• **Passage given**:

The ways in which our society traditionally defines success reiterates the idea that teaching is a second-tier job. Teachers work long hours and get paid relatively small amounts. The work environments range from moderately stressful to chaotic. Even in schools that are beacons of learning and stability, teachers realize that if they fail to do their jobs, another human being will ultimately pay the price. Conversely, successful people have usually paid their dues but now work shorter hours due to their success and simultaneously make large sums of money. Success looks like a Corona commercial, not a classroom.
What will it take to fill America’s classrooms with talented teachers? The answer is really quite simple. Our society needs to treat teachers as they would treat doctors. After all, there would be no doctors if there were no teachers. Teachers deserve more compensation and more respect. For better or for worse, compensation and respect are often directly linked. Pay teachers better and you will find that more people will be interested in becoming teachers. But there’s more to it than that. Pay is not everything. Teachers need to see the value in their jobs, and they need to feel interested and stimulated.
This part is easy. The profession allows for experimentation, creativity and all sorts of interesting methods for conveying information. While teachers can certainly feel confined by a curriculum or standardized testing, they can and do find creative ways of making learning come to life. This needs to be encouraged because it attracts creative and talented people.
Still, pay and the ability to flex one’s creative muscles are not the only important aspects. Few people thrive on chaos; however, at some schools chaos thrives. The high school I attended, and the high school I taught at as a Teach For America Corps Member may as well have been on different planets. Only by making a concerted effort to improve the environments of schools (ie. aesthetics, safety and student behavior) can we hope to create the type of workspace in which our best and brightest will thrive.

• **Set task A**: In the records, rewrite the stretch from the line containing "Where should I" through the end of the records, substituting "piping" for "ductwork" and keeping everything else the same. Omit the pictures from your answer.

(Word and element pointing records)
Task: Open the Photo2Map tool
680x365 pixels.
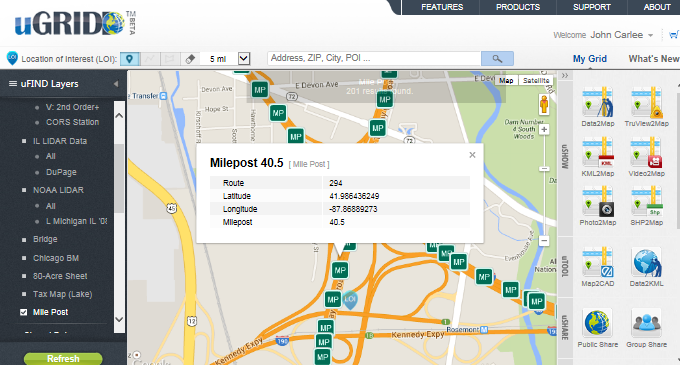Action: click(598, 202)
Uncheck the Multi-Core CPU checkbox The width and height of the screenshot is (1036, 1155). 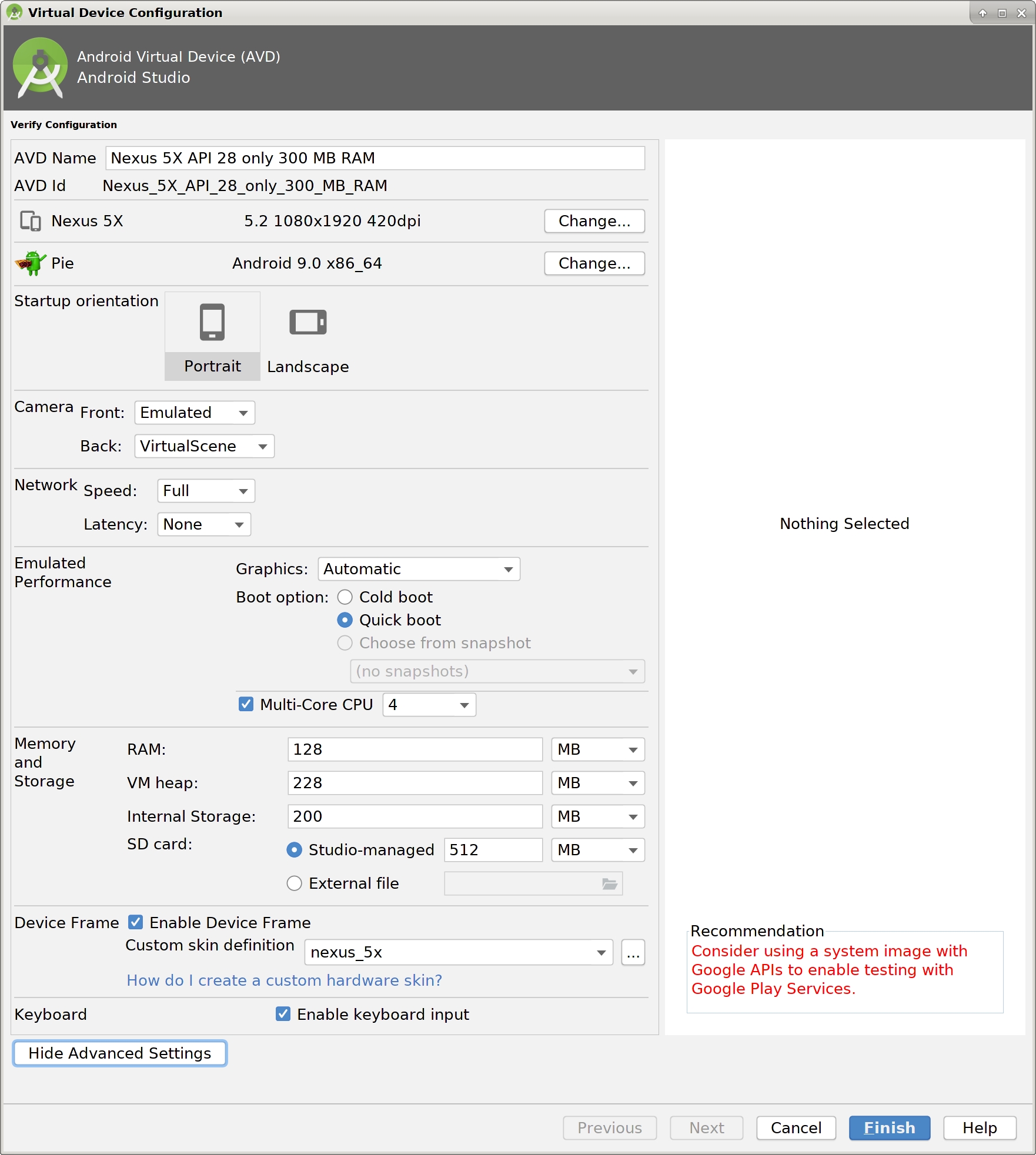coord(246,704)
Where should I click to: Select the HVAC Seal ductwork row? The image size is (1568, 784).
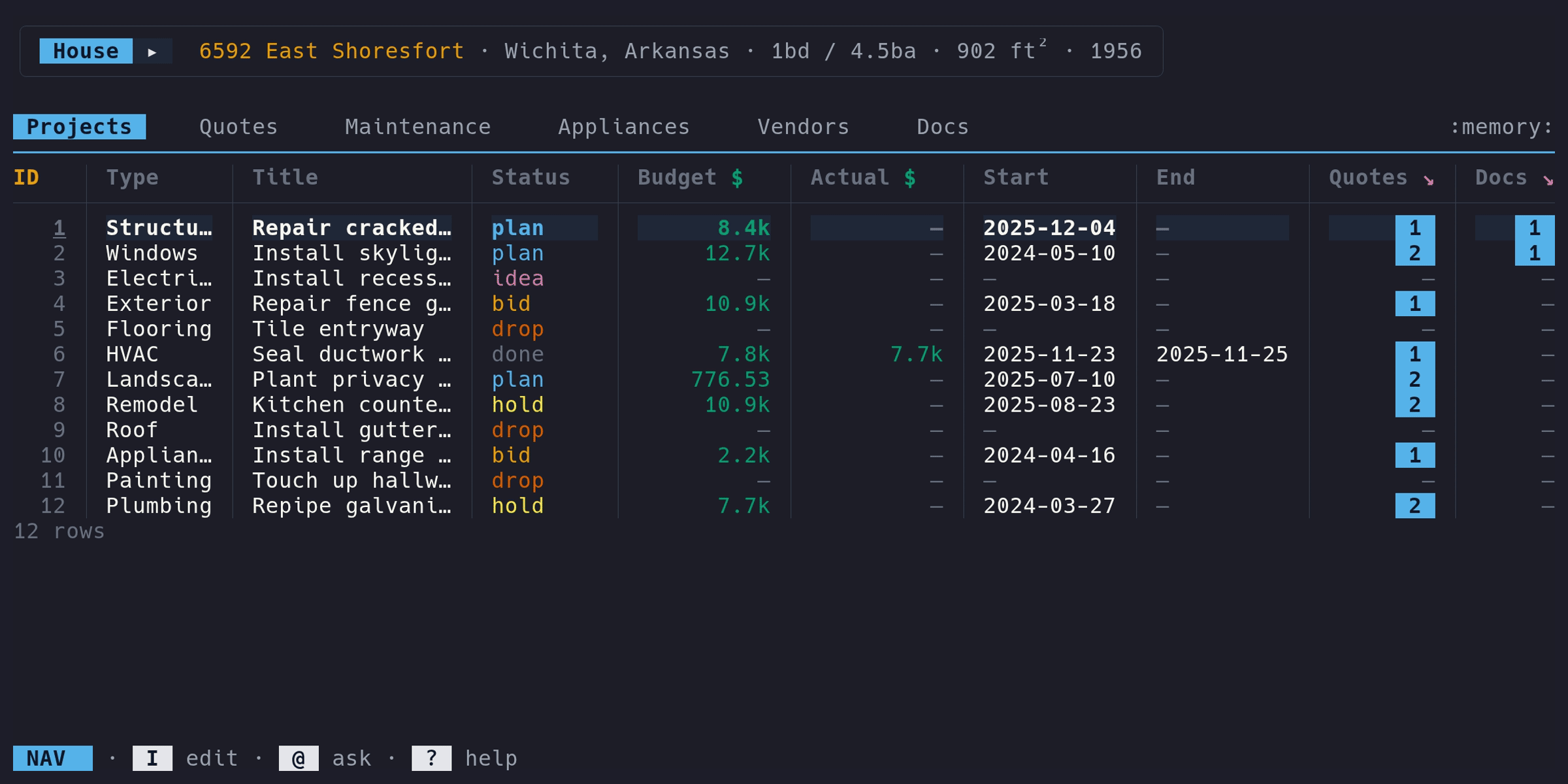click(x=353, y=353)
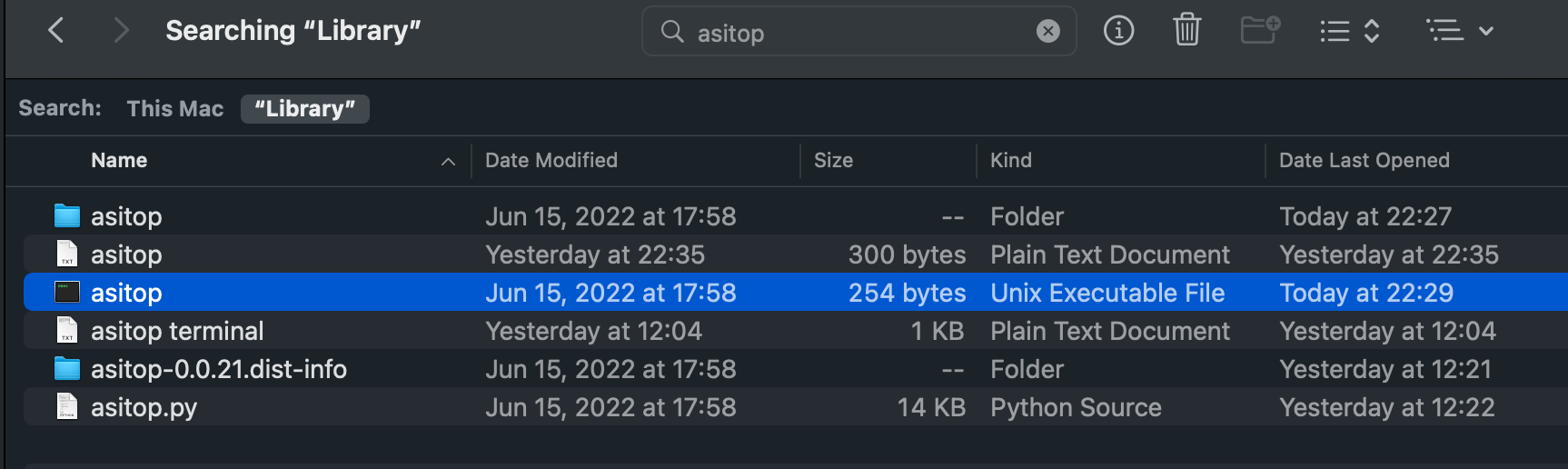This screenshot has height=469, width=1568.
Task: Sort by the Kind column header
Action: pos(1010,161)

• **Set task B**: According to the passage on teaching, what two things do teachers deserve more of?

• **Right answer A**:
Where should I click to: Select the HVAC Seal piping row? The image size is (1568, 784).
click(x=353, y=353)
This screenshot has height=469, width=1568.
Task: Sort by the Kind column header
Action: pos(1010,161)

• **Right answer B**: Compensation and respect.